Materials
LA and RAN (purity >98%, each) were purchased from Shaanxi Chenguang Pharmaceutical Co., Ltd. (Xi’an, China). AS was purchased from Shaanxi Minsheng Medicine Co., Ltd. (Xi’an, China). Caprylocaproyl macrogol-8 glycerides (Labrasol®) and glyceryl palmitostearate (Precirol® ATO 5) were provided by Gattefossé (Montesquieu, France). Polyoxyl castor oil (Cremophor® RH40) was obtained from BASF (Ludwigshafen, Germany). High-glucose Dulbecco’s modified Eagle medium (DMEM-high) was obtained from Thermo Fisher Scientific (Waltham, MA, USA). Trypsin (0.25%), 0.02% ethylenediaminetetraacetic acid (EDTA), fetal calf serum (FCS), 3-(4,5-dimethylthiazol-2-yl)-2,5-diphenyl tetrazolium bromide (MTT), and phosphate-buffered saline (PBS) were obtained from Shanghai Usen Biotechnology (Shanghai, China). Filipin III, genistein, cytochalasin D, 5-(N,N-dimethyl)-amiloride hydrochloride, monensin sodium, Lyso-Tracker® Red DND-99, and Hoechst33258 stain were purchased from Santa Cruz Biotechnology, Inc. (Santa Cruz, CA, USA). Sodium azide was obtained from Beijing Bei-na Kai-chuang Biotech Co., Ltd (Beijing, China), and chlorpromazine hydrochloride was obtained from Aladdin Industrial Inc. (Shanghai, China). All other chemicals were obtained from Sinopharm Chemical Reagent (Shanghai, China) and were of high-performance liquid chromatography (HPLC) or analytical grade.
Animals and cell lines
Male Sprague–Dawley rats and nude mice weighing 200 ± 20 and 25 ± 5 g, respectively were used in this study, which was conducted with the approval of the Animal Ethical Committee of the Shanghai University of Traditional Chinese Medicine (permit SYXK [Hu] 2009-0069). All the animals were acclimatized at a temperature of 25 ± 2°C and relative humidity of 70 ± 5% for 1 week with food and water provided ad libitum. The HaCaT cell line was purchased from the American Type Culture Collection (ATCC, Manassas, VA, USA), and the CCC-ESF cell line was obtained from the Chinese Academy of Medical Sciences (Beijing, China).
HPLC analysis
LA and RAN were analyzed using an Agilent HPLC system (HP 1260, Agilent Technologies, Inc., Santa Clara, USA) with an octadecylsilyl column (Inspire™ C18 (Dikma Technologies, Beijing, China), 250 mm × 4.6 mm, 5 µm). The mobile phase consisted of a solution of methanol and 0.01 mol L−1 monosodium phosphate aqueous solution (80:20, v/v) at a flow rate of 1.0 mL min−1. The column temperature was maintained at 30°C and the detector was set at 252 nm. Quantified samples were filtered through a 0.45-µm filter membrane before automatic injection into the HPLC system.
Preparation of AAS
AAS was extracted using alcohol reflux extraction methods. Briefly, powdered AS was soaked in acidified water (pH 1)/90% ethanol (v/v) at a ratio of 1:10 (w/v), and then extracted by reflux with heating for 2 h in a water bath at 100°C. The extract was collected, and then replaced with fresh solvent. This extraction procedure was repeated twice. After filtration and alkalization (pH > 10) with ammonium hydroxide, the extracts were further treated with chloroform and concentrated by vacuum distillation. To prepare the AAS, the residue was dissolved in acetone and recrystallized with diethyl ether, and the obtained extracts were vacuum-dried (relative vacuum, −0.1 MPa; temperature: 60°C) for 12 h. The main components of AAS, which have superior pharmacological effects were LA and RAN (yield, LA 69.47 and RAN 9.16%, w/w, respectively).
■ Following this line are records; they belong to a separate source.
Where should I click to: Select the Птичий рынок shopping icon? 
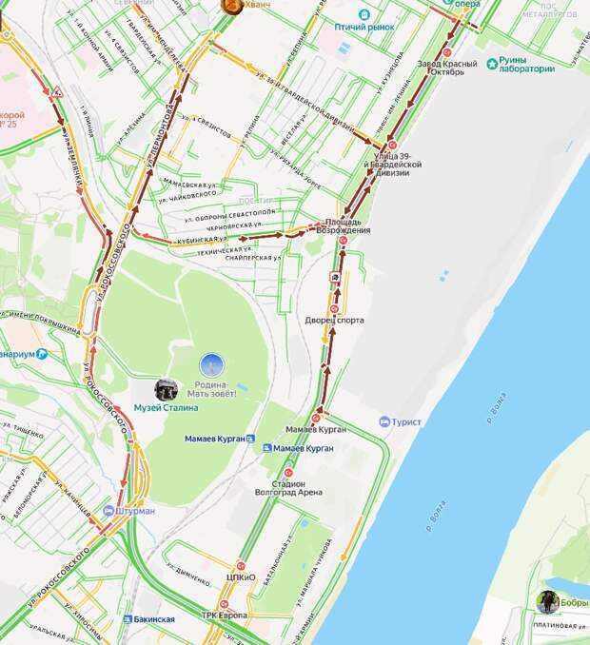[x=364, y=15]
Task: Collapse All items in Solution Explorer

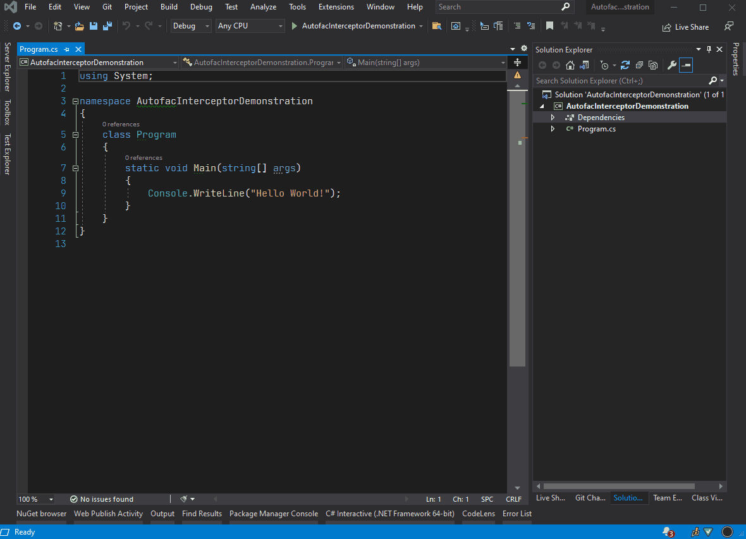Action: coord(639,64)
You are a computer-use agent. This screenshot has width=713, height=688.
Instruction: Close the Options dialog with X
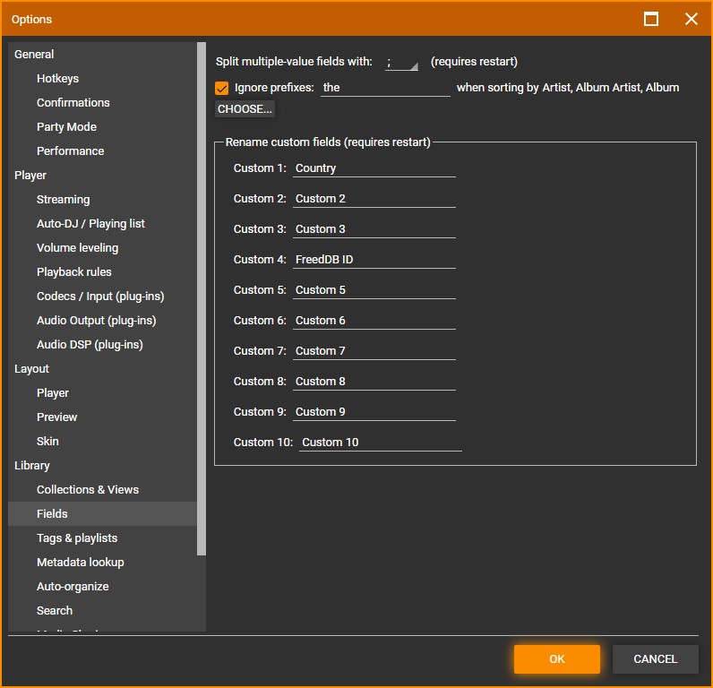[x=691, y=19]
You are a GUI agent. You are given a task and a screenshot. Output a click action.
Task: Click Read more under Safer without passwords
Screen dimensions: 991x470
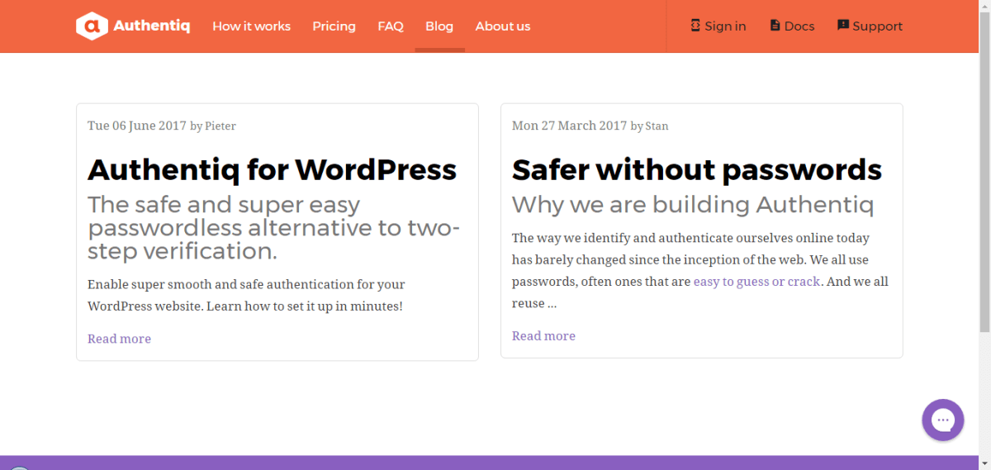tap(543, 335)
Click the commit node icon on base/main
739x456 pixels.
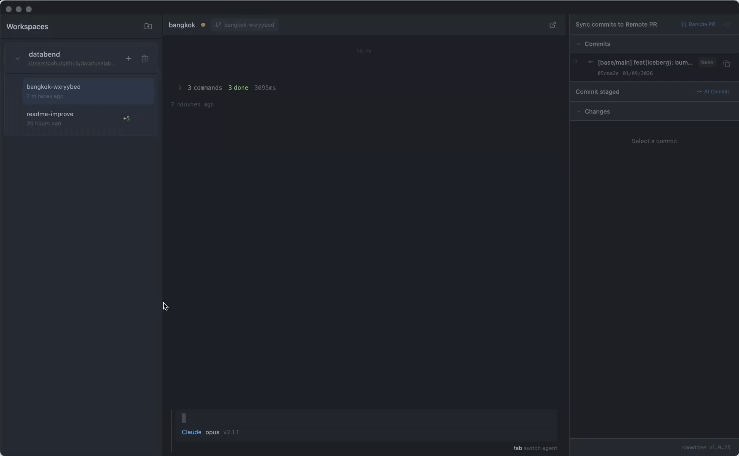(590, 62)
Ultra-performance liquid chromatography (UPLC)-tandem mass spectrometry (MS/MS) analysis
The in vivo dialysate samples were analyzed using a Thermo Ultimate 3000 ultra-performance liquid chromatography system coupled to a Thermo TSQ Quantum triple-quadrupole tandem mass spectrometer (Thermo Finnigan, San Jose, CA, USA) equipped with an electrospray ionization source. The Xcalibur 1.2 data analysis system was used. Chromatographic separation was achieved on an octadecylsilyl column [Hypersil GOLD™ C18 (Thermo Finnigan, San Jose, CA, USA), 100 mm × 2.1 mm, 5 µm] maintained at 30°C. The mobile phase consisted of methanol:water:acetic acid (70:30:0.2, v/v/v) with a flow rate of 0.2 mL/min, and the injection volume was 5 µL. The mass spectrometer was operated in the positive mode. The spray voltage was set to 3,500 kV and the capillary temperature was set at 350°C. Nitrogen was used as the sheath (35 psi) and auxiliary gas (10 psi). The precursor-to-production transitions were monitored at m/z 585 → 356 for LA and m/z 601 → 422 for RAN using the selected reaction monitoring mode. Quantified samples were extracted with diethyl ether and dissolved in methanol before automatic injection into the UPLC-MS/MS.
Preparation of AAS-NLCs
The different AAS-NLC formulations were prepared using the hot-melt high-pressure homogenization method [32] with Precirol ATO 5, labrasol, and Cremophor RH40 as the solid lipid, liquid lipid, and surfactant, respectively. Briefly, AAS was dissolved in the solid (Precirol ATO 5) and liquid (labrasol) lipids, which were melted in a water bath at 75°C. The required amount of the aqueous phase (Cremophor RH40 in double-distilled water) was then added to the oleic phase dropwise under high-speed mixing using a disperser (Ultra Turrax T25, IKA, Staufen, Germany). The resulting pre-emulsion was then immediately passed through a high-pressure homogenizer (NS1001 L, GEA, Parma, Italy). To optimize the NLC formulations, a uniform design with a U*7(74) table was used in this study that included the following factors: the amount of lipids (solid and liquid lipids, factor A), the amount of surfactant (factor B), the ratio of solid lipids to liquid lipids (factor C), and the ratio of drugs to lipids (factor D). This scheme produced seven NLC formulations (NLC1–NLC7) that were characterized with regards to particle size, EE, and drug DL. The AAS-SLN preparations used for comparison were prepared using the same method with Precirol ATO5 (9.0%, w/v), Cremophor RH40 (5.5%, w/v), and the same drug content.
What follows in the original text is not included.